[Extracted data entries]
■ ■ ■

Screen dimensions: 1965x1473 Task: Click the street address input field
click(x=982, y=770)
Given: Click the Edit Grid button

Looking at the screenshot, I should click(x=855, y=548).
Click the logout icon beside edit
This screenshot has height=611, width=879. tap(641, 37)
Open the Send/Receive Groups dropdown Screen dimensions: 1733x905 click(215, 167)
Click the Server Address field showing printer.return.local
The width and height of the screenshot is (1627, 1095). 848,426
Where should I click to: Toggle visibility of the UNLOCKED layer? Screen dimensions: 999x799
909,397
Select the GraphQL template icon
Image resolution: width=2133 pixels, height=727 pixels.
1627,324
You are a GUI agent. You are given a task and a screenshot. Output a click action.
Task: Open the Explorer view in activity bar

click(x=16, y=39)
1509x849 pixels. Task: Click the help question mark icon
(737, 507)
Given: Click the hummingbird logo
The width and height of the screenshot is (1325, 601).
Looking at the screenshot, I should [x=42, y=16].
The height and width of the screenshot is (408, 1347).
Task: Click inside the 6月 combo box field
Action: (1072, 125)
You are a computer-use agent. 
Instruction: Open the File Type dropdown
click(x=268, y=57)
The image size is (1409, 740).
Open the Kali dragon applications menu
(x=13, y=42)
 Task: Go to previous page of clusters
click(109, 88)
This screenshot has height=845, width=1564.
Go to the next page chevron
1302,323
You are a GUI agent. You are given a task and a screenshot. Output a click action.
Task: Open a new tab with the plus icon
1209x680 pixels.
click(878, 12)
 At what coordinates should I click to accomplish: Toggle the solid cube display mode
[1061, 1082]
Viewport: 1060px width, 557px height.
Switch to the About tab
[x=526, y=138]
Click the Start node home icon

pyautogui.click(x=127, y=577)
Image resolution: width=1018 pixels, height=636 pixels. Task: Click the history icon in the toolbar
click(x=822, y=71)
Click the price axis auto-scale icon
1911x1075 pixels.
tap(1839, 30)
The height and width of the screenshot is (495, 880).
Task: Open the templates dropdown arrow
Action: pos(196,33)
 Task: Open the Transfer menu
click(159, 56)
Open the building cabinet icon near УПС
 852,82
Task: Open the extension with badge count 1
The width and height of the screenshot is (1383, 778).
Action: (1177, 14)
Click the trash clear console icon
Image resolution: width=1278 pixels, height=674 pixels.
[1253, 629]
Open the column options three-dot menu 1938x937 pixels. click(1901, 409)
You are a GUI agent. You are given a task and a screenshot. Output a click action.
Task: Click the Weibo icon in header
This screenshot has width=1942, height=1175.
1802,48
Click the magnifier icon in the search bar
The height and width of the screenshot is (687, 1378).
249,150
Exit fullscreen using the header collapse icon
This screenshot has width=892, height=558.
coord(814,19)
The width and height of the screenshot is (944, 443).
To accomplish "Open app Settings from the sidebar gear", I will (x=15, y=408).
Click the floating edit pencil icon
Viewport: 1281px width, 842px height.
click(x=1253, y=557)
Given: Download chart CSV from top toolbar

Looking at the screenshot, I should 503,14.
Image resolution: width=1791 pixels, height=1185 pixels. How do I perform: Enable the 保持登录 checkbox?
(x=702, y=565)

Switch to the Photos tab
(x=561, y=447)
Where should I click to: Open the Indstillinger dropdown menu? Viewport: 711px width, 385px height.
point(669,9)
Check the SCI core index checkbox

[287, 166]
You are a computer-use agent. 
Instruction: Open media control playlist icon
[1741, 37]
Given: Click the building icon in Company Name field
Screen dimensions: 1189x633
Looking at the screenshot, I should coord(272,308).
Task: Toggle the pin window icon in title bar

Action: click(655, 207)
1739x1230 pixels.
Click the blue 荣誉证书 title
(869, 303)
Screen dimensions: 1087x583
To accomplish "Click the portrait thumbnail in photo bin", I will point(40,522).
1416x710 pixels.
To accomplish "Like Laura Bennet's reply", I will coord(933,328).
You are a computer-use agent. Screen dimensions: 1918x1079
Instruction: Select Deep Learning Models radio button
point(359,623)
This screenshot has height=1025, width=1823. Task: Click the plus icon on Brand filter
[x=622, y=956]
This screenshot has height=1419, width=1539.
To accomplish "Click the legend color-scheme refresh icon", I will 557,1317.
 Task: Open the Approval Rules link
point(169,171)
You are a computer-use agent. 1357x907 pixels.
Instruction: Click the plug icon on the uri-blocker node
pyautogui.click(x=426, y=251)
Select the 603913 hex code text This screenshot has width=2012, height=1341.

■ ■ ■

_Task description_
The records above need copying. Do it exactly.

_Answer for the task_
Screen dimensions: 1965x1473 Task: Click the street address input field
click(x=982, y=770)
Given: Click the Edit Grid button

Looking at the screenshot, I should click(x=855, y=548).
Click the logout icon beside edit
This screenshot has height=611, width=879. tap(641, 37)
Open the Send/Receive Groups dropdown Screen dimensions: 1733x905 click(215, 167)
Click the Server Address field showing printer.return.local
The width and height of the screenshot is (1627, 1095). 848,426
Where should I click to: Toggle visibility of the UNLOCKED layer? Screen dimensions: 999x799
909,397
Select the GraphQL template icon
Image resolution: width=2133 pixels, height=727 pixels.
1627,324
You are a GUI agent. You are given a task and a screenshot. Output a click action.
Task: Open the Explorer view in activity bar

click(x=16, y=39)
1509x849 pixels. Task: Click the help question mark icon
(737, 507)
Given: Click the hummingbird logo
The width and height of the screenshot is (1325, 601).
Looking at the screenshot, I should [x=42, y=16].
The height and width of the screenshot is (408, 1347).
Task: Click inside the 6月 combo box field
Action: (1072, 125)
You are a computer-use agent. 
Instruction: Open the File Type dropdown
click(x=268, y=57)
The image size is (1409, 740).
Open the Kali dragon applications menu
(x=13, y=42)
 Task: Go to previous page of clusters
click(109, 88)
This screenshot has height=845, width=1564.
Go to the next page chevron
1302,323
You are a GUI agent. You are given a task and a screenshot. Output a click action.
Task: Open a new tab with the plus icon
1209x680 pixels.
click(878, 12)
 At what coordinates should I click to accomplish: Toggle the solid cube display mode
[1061, 1082]
Viewport: 1060px width, 557px height.
Switch to the About tab
[x=526, y=138]
Click the Start node home icon

pyautogui.click(x=127, y=577)
Image resolution: width=1018 pixels, height=636 pixels. Task: Click the history icon in the toolbar
click(x=822, y=71)
Click the price axis auto-scale icon
1911x1075 pixels.
tap(1839, 30)
The height and width of the screenshot is (495, 880).
Task: Open the templates dropdown arrow
Action: pos(196,33)
 Task: Open the Transfer menu
click(159, 56)
Open the building cabinet icon near УПС
 852,82
Task: Open the extension with badge count 1
The width and height of the screenshot is (1383, 778).
Action: (1177, 14)
Click the trash clear console icon
Image resolution: width=1278 pixels, height=674 pixels.
[1253, 629]
Open the column options three-dot menu 1938x937 pixels. click(1901, 409)
You are a GUI agent. You are given a task and a screenshot. Output a click action.
Task: Click the Weibo icon in header
This screenshot has width=1942, height=1175.
1802,48
Click the magnifier icon in the search bar
The height and width of the screenshot is (687, 1378).
249,150
Exit fullscreen using the header collapse icon
This screenshot has width=892, height=558.
coord(814,19)
The width and height of the screenshot is (944, 443).
To accomplish "Open app Settings from the sidebar gear", I will (x=15, y=408).
Click the floating edit pencil icon
Viewport: 1281px width, 842px height.
click(x=1253, y=557)
Given: Download chart CSV from top toolbar

Looking at the screenshot, I should 503,14.
Image resolution: width=1791 pixels, height=1185 pixels. How do I perform: Enable the 保持登录 checkbox?
(x=702, y=565)

Switch to the Photos tab
(x=561, y=447)
Where should I click to: Open the Indstillinger dropdown menu? Viewport: 711px width, 385px height.
point(669,9)
Check the SCI core index checkbox

[287, 166]
You are a computer-use agent. 
Instruction: Open media control playlist icon
[1741, 37]
Given: Click the building icon in Company Name field
Screen dimensions: 1189x633
Looking at the screenshot, I should coord(272,308).
Task: Toggle the pin window icon in title bar

Action: click(655, 207)
1739x1230 pixels.
Click the blue 荣誉证书 title
(869, 303)
Screen dimensions: 1087x583
To accomplish "Click the portrait thumbnail in photo bin", I will point(40,522).
1416x710 pixels.
To accomplish "Like Laura Bennet's reply", I will coord(933,328).
You are a computer-use agent. Screen dimensions: 1918x1079
Instruction: Select Deep Learning Models radio button
point(359,623)
This screenshot has height=1025, width=1823. Task: Click the plus icon on Brand filter
[x=622, y=956]
This screenshot has height=1419, width=1539.
To accomplish "Click the legend color-scheme refresh icon", I will 557,1317.
 Task: Open the Approval Rules link
point(169,171)
You are a computer-use agent. 1357x907 pixels.
Instruction: Click the plug icon on the uri-blocker node
pyautogui.click(x=426, y=251)
Select the 603913 hex code text This screenshot has width=2012, height=1341.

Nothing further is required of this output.